Today, I’m talking with Nick Magnier and Arthur Hamer, the creators of Pick Pack Pup, a narrative match three puzzle game, full of story- inspired challenges and intensifying stakes as you navigate life as a new warehouse employee.
Slight spoiler alert: We talk about the overall concept, mechanics and modes of the game, a few of the specific puzzle challenges in the game, and one easy to find Easter egg, but I’ve tried to avoid spoilers to the main storyline.
Okay. Let’s meet the team and find out who would put an adorable dog to work in a giant e-commerce warehouse.
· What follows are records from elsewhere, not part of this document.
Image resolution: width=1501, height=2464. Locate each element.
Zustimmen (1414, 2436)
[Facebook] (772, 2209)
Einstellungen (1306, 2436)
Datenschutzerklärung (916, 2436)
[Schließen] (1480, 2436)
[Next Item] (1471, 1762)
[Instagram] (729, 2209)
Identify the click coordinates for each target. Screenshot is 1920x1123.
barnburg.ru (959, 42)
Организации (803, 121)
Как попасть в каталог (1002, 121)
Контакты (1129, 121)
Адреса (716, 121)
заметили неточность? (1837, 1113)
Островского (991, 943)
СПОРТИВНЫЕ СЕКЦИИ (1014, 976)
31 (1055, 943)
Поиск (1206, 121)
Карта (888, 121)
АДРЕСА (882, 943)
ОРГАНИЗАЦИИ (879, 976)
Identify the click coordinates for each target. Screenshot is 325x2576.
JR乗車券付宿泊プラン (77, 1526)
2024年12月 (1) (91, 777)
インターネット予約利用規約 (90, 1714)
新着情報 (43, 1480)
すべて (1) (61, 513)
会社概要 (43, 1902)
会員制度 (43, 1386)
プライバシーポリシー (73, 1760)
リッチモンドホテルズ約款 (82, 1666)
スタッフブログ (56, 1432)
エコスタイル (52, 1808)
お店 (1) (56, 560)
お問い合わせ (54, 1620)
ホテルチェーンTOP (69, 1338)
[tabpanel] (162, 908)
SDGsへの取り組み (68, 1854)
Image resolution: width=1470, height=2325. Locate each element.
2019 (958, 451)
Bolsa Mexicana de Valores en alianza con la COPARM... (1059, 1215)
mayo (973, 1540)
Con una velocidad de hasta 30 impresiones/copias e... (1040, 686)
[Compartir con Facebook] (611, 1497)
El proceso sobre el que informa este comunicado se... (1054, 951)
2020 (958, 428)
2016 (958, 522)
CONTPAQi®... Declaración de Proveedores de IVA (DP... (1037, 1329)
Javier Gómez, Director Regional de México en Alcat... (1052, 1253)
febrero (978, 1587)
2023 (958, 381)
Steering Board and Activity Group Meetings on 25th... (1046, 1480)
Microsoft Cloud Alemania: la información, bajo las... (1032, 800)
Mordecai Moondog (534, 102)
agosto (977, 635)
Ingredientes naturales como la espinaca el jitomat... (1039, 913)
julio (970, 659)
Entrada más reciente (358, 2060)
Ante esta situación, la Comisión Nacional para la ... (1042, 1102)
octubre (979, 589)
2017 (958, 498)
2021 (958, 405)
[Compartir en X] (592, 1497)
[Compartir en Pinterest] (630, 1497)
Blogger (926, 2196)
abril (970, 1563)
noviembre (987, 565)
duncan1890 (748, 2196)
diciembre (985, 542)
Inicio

Nic Magnier: Hi, I’m Nic Magnier. I am the designer of Pick Pack Pup. And I did also like programming, a bit of story, with Arthur who was the artist, basically, behind the project.
Arthur Hamer: My name is Arthur Hamer. I am the artist and writer, I guess, of the story for Pick Pack Pup. Nic did all the coding; he is the genius. I just did the artwork and the pictures and the animation.
Christa Mrgan: "Just!"
Nic Magnier: Pick Pack Pup is a match three game, I would say, but it’s a bit trickier because the match you are doing stay on the board. So as you match tiles, it gets trickier and trickier to find more matches.
Christa Mrgan: If you’re not familiar with the term “match three game,” it’s a genre that includes games like Candy Crush, or Bejeweled. Modern match three games evolved from earlier tile based games like ChainShot! and Tetris. There’s a ton of variation across the genre, and even a lot of variations in gameplay within Pick Pack Pup itself, but with match three games in general, you’re moving randomly generated tiles around on a grid, trying to align them in such a way that they’re cleared from the board. You’re constantly creating order from chaos, essentially.
Arthur Hamer: It’s a very lightweight puzzle game, I think I’d call it. We weren’t trying to make it super complicated. We’re not trying to make the “Dark Souls” of puzzle games. It’s just like, it’s fun. It’s quick. You can play five minutes or you can play for half an hour, like whatever you want. And it’s a game where you’re a little pup, you work in a big kind of shipping factory. And you have to match all the products that are coming in and box them up and send them out to keep up the demand for this huge, like horrible factory that you work in. And as you play through the levels of the game, you unlock the comics and you’ll read the story about this little pup who’s trying to find a job. And then what it’s like when he starts working at the big factory.
Nic Magnier: Basically you are like a puppy and you just ship a lot of packages like if you’re in in a warehouse, let’s say.
Christa Mrgan: Aww, poor pup. So where did this idea to put a cute dog into a warehouse come from and how did Nic and Arthur end up making it for the Playdate?
Arthur Hamer: So me and Nic have made a few games together over the years. We basically got together through the Game Maker’s Toolkit game jam, which is like a huge YouTube channel. If you know it, the GMTK game jam, it’s like one of the biggest game jams on itch.io. This British guy runs this YouTube channel and he set up the game jam and it’s always great. It’s like thousands of people make games for every year. But yeah, through his like his YouTube channel’s Discord, me and Nic got together.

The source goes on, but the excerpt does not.